[Collected data]
↓

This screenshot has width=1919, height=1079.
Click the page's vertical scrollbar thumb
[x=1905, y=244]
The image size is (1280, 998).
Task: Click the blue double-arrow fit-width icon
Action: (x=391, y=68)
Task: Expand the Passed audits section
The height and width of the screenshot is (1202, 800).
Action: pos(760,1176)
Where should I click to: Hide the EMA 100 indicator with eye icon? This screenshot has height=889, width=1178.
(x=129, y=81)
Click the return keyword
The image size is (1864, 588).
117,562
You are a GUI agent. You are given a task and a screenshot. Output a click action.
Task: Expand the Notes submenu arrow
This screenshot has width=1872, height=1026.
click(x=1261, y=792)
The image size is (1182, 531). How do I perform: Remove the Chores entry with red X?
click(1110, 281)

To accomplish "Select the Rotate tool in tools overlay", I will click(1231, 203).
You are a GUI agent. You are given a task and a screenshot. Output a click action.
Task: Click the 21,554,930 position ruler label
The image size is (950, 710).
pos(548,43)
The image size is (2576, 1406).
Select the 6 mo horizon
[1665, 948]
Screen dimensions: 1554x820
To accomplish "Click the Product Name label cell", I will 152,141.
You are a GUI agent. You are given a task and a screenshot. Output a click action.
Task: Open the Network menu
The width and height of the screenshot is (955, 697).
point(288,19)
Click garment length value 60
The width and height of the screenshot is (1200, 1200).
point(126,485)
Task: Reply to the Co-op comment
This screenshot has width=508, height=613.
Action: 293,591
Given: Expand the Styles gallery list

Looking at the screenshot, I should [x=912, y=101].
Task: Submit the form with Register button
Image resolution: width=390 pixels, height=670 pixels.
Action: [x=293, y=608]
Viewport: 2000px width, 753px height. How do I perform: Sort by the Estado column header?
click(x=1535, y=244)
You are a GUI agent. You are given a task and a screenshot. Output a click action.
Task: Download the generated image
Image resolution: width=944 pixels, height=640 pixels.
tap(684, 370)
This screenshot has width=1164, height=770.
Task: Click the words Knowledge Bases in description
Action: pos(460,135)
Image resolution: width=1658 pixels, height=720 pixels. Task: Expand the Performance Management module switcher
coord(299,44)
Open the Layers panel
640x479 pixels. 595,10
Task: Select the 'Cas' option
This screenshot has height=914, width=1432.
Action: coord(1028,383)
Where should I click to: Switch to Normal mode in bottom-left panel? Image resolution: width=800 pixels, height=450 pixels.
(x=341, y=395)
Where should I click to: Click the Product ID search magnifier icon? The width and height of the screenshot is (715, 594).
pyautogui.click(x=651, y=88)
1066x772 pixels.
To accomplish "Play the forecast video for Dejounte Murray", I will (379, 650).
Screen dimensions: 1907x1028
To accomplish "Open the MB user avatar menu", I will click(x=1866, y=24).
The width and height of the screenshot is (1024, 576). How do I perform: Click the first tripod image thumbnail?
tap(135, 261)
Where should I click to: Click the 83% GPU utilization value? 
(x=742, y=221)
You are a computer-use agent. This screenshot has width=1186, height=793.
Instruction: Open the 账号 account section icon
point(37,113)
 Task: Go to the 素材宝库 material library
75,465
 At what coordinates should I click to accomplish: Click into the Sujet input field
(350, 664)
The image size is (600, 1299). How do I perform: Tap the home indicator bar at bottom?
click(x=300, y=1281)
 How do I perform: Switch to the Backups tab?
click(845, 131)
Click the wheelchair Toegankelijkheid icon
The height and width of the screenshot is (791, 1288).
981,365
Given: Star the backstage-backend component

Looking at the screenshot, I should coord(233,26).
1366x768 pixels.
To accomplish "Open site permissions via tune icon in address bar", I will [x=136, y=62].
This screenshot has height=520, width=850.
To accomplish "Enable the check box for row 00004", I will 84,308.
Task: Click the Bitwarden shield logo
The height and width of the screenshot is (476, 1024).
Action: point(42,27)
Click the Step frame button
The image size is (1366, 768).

↑

Exercise requirements
Copy out, from the data above, every line holding the word "dimensions".

Response to this exercise
Screen dimensions: 1554x820
Screen dimensions: 1907x1028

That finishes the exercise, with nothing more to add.